17As I have found the applicant to be within the MIG, it is not necessary for me to consider the reasonableness and necessity of the treatment plans in dispute.
18The parties have not specified whether any amount is remaining under the MIG limit of $3,500.00. However, the applicant is entitled to whatever amount remains within the $3,500.00 MIG limit as of the date of this decision once incurred, as such benefits are deemed reasonable and necessary pursuant to s. 40(8) of the Schedule. Interest applies to the payment of overdue benefits in accordance with s. 51 of the Schedule.
Award
19Section 10 of Regulation 664 provides that a special award may be granted if the respondent unreasonably withheld or delayed payments.
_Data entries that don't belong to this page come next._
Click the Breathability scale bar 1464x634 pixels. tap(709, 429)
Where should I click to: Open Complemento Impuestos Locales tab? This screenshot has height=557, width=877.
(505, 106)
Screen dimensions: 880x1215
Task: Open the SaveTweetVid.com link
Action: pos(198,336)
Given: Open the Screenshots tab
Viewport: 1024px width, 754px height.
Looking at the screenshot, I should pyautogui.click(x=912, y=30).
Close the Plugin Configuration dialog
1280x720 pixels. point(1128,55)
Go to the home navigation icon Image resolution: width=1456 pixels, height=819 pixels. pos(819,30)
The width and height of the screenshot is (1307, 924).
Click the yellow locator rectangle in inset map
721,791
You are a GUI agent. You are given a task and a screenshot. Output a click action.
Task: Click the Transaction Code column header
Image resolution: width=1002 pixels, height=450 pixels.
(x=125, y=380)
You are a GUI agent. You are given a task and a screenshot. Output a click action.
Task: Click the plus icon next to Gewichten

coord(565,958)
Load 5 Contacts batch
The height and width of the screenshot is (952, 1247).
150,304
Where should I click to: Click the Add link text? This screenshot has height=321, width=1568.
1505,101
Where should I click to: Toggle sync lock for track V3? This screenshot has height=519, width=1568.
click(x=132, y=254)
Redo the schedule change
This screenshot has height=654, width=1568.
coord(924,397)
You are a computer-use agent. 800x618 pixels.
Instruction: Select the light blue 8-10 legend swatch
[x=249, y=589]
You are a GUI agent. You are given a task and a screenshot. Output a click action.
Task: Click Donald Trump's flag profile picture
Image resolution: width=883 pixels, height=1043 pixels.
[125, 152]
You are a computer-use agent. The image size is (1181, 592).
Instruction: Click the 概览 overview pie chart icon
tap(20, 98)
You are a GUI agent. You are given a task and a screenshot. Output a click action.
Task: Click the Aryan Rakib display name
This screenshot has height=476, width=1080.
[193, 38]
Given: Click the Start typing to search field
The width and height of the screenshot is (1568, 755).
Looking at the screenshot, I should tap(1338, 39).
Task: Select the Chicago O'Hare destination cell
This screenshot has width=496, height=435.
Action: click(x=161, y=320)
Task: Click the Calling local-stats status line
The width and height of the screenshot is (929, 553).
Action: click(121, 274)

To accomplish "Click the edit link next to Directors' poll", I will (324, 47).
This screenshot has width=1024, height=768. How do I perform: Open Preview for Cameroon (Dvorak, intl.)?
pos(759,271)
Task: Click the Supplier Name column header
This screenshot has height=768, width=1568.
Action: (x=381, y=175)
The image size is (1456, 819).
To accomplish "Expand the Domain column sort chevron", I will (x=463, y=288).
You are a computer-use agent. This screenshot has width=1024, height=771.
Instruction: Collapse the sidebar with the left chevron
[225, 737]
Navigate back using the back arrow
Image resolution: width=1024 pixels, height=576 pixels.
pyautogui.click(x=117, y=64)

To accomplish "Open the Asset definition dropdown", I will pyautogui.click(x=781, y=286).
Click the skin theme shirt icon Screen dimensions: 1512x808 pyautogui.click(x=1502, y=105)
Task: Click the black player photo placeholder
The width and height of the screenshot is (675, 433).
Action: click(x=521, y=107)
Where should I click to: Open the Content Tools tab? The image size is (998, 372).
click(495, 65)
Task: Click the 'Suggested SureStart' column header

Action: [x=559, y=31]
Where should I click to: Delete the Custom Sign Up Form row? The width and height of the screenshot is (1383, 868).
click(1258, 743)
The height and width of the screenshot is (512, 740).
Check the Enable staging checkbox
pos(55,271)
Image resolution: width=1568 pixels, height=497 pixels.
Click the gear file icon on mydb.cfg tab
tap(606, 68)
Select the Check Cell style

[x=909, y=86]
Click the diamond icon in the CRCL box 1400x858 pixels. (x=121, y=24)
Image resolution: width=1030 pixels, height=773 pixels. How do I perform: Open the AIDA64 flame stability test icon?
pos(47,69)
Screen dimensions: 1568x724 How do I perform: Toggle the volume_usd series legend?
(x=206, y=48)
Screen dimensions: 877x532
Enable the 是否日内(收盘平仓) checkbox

20In the matter at hand, the respondent took the position that the applicant’s injuries were subject to treatment under the MIG. I have considered the medical evidence and have come to the same conclusion. As such, there is nothing in the evidence before me to suggest that the respondent behaved in an unreasonable manner. Accordingly, the applicant’s request for an award is denied.
ORDER
21I find that:
i. The applicant has failed to establish that her accident-related impairments warrant removal from the MIG.
ii. The applicant is entitled to whatever amount remains within the $3,500.00 MIG limit as of the date of this decision once incurred, as such benefits are deemed reasonable and necessary pursuant to s. 40(8) of the Schedule. Interest applies to the payment of overdue benefits in accordance with s. 51 of the Schedule.
iii. The applicant is not entitled to an award.